-- BEGIN SUPPLIED MATERIAL --

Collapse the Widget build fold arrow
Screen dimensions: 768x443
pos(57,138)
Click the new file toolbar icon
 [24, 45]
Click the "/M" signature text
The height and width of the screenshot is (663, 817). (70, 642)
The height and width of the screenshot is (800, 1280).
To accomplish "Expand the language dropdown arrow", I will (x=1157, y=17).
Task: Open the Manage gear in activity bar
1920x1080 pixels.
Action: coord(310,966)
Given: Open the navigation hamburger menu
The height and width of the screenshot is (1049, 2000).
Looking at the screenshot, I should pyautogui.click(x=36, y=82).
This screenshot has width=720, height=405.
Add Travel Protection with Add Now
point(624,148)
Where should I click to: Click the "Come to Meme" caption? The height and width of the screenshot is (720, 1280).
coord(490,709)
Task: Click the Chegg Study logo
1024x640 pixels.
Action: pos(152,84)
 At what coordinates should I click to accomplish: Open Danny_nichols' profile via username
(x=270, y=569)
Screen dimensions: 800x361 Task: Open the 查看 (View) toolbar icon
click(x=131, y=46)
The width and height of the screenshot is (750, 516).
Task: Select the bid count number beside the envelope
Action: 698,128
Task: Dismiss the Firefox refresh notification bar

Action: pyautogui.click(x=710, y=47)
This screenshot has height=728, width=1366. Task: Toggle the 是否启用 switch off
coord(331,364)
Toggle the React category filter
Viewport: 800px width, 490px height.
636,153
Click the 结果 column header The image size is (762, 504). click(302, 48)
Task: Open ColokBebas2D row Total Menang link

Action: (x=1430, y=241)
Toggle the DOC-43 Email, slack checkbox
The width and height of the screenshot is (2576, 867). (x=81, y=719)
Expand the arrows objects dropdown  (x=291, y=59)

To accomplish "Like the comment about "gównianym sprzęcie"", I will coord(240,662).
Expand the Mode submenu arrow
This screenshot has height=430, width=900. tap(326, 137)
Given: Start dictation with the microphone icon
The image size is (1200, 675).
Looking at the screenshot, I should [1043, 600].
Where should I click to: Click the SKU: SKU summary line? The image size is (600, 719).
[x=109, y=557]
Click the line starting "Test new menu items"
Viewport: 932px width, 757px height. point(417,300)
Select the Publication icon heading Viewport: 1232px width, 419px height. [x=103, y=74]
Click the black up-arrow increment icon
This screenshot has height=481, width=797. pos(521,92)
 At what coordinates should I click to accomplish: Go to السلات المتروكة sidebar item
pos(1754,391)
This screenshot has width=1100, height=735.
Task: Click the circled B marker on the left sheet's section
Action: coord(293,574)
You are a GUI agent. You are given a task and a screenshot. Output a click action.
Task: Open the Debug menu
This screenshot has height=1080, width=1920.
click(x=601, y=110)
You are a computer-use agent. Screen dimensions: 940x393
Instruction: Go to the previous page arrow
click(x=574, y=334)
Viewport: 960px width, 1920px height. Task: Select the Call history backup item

-- END SUPPLIED MATERIAL --

> WHAT IS EXPECTED
Reproduce the stretch of the data above from the line that contains "Expand the Mode submenu arrow" through the end of the data, keeping every line identical.

> COMPLETED TASK
Expand the Mode submenu arrow
This screenshot has height=430, width=900. tap(326, 137)
Given: Start dictation with the microphone icon
The image size is (1200, 675).
Looking at the screenshot, I should [1043, 600].
Where should I click to: Click the SKU: SKU summary line? The image size is (600, 719).
[x=109, y=557]
Click the line starting "Test new menu items"
Viewport: 932px width, 757px height. point(417,300)
Select the Publication icon heading Viewport: 1232px width, 419px height. [x=103, y=74]
Click the black up-arrow increment icon
This screenshot has height=481, width=797. pos(521,92)
 At what coordinates should I click to accomplish: Go to السلات المتروكة sidebar item
pos(1754,391)
This screenshot has width=1100, height=735.
Task: Click the circled B marker on the left sheet's section
Action: coord(293,574)
You are a GUI agent. You are given a task and a screenshot. Output a click action.
Task: Open the Debug menu
This screenshot has height=1080, width=1920.
click(x=601, y=110)
You are a computer-use agent. Screen dimensions: 940x393
Instruction: Go to the previous page arrow
click(x=574, y=334)
Viewport: 960px width, 1920px height. Task: Select the Call history backup item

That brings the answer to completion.